However, the need exists in sewing and quilting machines for a thread tensioner that automatically changes the tension in the thread. The need further exists for a quilting machine that changes the thread tension corresponding to a sewing translation or a non-sewing translation of a sewing head relative to a workpiece.
The present disclosure provides a thread tensioner actuated by a controller to change a tension in the thread, wherein the thread tensioner is sized to be within existing form factors and the controller actuates the thread tensioner corresponding to a sewing or a non-sewing translation of a workpiece relative to a sewing head.
In one aspect of the disclosure, a quilting system is provided for selectively imparting a stitch of a thread to a workpiece, the quilting system including a sewing head having a reciprocating needle; a controller connected to the sewing head for controlling reciprocation of the needle; a thread tensioner selectively imparting a tension in the thread prior to engaging the thread engaging workpiece; and an actuator connected to the thread tensioner and the controller, the controller causing the actuator to move between a first position imparting a first tension in the thread and a second position imparting a reduced second tension in the thread. In a further configuration, the controller places the actuator in the second position to impart the second tension in the thread in response to the sewing head moving in a non-sewing translation relative to the workpiece. Also, it is contemplated the controller places the actuator in the first position to impart the first tension in the thread in response to the sewing head moving in a sewing translation relative to the workpiece.
In a further construction, a quilting system is provided having a frame for retaining a workpiece; a carriage mounted to the frame and movable relating to the frame; a sewing head connected to the frame to move with the frame, the sewing head having a reciprocating needle for passing a length of thread into a workpiece during a sewing translation; a thread tensioner connected to the sewing head, the thread tensioner contacting the thread prior to the needle and imparting a tension in the thread and a controller connected to the thread tensioner, the controller causing the thread tensioner to reduce a tension in the thread in response to the sewing head moving relative to the workpiece in a non-sewing translation. It is further contemplated the controller can cause the thread tensioner to maintain a tension in the thread in response to the sewing head moving relative to the workpiece in a sewing translation.

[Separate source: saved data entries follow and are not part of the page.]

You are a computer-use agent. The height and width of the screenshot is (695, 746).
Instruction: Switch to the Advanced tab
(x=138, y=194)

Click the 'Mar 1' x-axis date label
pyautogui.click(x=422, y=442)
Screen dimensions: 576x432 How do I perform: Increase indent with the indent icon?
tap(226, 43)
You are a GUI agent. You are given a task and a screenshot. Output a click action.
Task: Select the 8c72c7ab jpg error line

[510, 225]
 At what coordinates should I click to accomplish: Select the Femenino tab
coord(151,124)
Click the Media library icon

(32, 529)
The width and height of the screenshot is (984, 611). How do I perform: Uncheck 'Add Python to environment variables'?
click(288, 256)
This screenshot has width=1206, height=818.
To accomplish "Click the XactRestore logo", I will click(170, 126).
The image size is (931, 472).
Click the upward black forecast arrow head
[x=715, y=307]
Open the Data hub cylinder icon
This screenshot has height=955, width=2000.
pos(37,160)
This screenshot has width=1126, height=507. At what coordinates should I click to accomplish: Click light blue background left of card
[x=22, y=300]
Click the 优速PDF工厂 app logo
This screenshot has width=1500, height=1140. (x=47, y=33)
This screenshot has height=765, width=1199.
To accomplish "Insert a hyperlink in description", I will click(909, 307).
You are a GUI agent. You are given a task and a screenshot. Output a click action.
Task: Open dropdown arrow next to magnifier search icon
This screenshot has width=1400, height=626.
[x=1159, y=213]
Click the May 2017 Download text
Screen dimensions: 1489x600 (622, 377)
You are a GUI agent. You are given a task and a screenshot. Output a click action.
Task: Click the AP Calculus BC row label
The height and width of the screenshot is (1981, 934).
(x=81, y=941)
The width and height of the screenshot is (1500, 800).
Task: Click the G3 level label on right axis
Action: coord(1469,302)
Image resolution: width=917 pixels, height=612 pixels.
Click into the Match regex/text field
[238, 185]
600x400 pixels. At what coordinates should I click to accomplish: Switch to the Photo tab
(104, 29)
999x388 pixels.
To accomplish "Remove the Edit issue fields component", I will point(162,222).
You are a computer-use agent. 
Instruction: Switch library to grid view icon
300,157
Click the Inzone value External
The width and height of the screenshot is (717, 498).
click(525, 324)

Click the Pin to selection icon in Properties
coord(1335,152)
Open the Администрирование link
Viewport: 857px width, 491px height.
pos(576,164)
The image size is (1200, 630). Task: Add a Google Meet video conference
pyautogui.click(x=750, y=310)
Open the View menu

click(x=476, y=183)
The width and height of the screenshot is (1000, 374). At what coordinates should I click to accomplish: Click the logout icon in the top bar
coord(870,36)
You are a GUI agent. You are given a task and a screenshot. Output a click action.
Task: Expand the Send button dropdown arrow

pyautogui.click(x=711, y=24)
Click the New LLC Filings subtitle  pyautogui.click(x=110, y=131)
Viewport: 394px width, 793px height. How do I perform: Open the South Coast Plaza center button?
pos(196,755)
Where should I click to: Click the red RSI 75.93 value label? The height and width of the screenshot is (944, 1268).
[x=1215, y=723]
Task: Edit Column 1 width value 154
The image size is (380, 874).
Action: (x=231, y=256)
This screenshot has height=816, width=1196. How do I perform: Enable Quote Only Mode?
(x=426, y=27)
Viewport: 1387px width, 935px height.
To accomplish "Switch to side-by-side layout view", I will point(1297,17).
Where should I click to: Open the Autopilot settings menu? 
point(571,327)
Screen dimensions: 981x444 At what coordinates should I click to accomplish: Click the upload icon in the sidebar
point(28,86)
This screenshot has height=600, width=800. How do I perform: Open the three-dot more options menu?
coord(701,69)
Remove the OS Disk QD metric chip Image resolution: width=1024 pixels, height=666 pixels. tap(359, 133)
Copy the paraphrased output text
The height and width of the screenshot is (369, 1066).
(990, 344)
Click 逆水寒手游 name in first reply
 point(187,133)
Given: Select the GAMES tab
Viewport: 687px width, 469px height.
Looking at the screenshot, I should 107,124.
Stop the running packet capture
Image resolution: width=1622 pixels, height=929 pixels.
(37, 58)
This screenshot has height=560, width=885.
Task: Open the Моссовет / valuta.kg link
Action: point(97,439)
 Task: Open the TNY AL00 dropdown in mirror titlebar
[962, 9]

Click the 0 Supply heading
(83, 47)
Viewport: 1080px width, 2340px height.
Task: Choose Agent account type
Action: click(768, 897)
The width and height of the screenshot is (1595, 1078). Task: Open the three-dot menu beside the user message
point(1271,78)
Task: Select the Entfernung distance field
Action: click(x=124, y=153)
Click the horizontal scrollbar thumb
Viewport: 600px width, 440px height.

The present disclosure also includes a rotary tension assembly, having a cylindrical housing having a first end and a second end; a post mounted to the housing and extending from the first end of the housing; a tension disk rotatably mounted on the post; a tensioning adjuster connected to the post, the tensioning adjuster moveable between a first position and a second position selectively opposing a rotation of the tension disk in response to positioning of the tensioning adjuster; and an actuator within the housing, the actuator moveable to an interrupt position contacting the tensioning adjuster to reduce an opposition to rotation of the tension disk. In the rotary tension assembly, the actuator is moveable to a standby position, wherein the opposition to rotation of the tension disk corresponds to the position of the tensioning adjuster. Further in the rotary tension assembly, the bias member creates a first opposition to rotation of the tension disk corresponding to the first position of the tensioning adjuster and the bias member creates a reduced second opposition to rotation of the tension disk corresponding to the second position of the tensioning adjuster. In one configuration, the tensioning adjuster includes a bias member.
An alternative configuration provides a rotary tension assembly for a quilting system having a sewing head, the assembly including a tension assembly housing; a tension disk rotatably mounted to the housing; a brake coupled to the tension disk, the brake moveable between a first position providing a first resistance to rotation of the tension disk and a second position providing a reduced second resistance to rotation of the tension disk; an actuator within the housing, the actuator moveable to contact the brake and locate the brake in the second position; and a controller controlling the sewing head, wherein the controller moves the actuator to the second position in response to the sewing head moving relative to a workpiece in a non-sewing translation.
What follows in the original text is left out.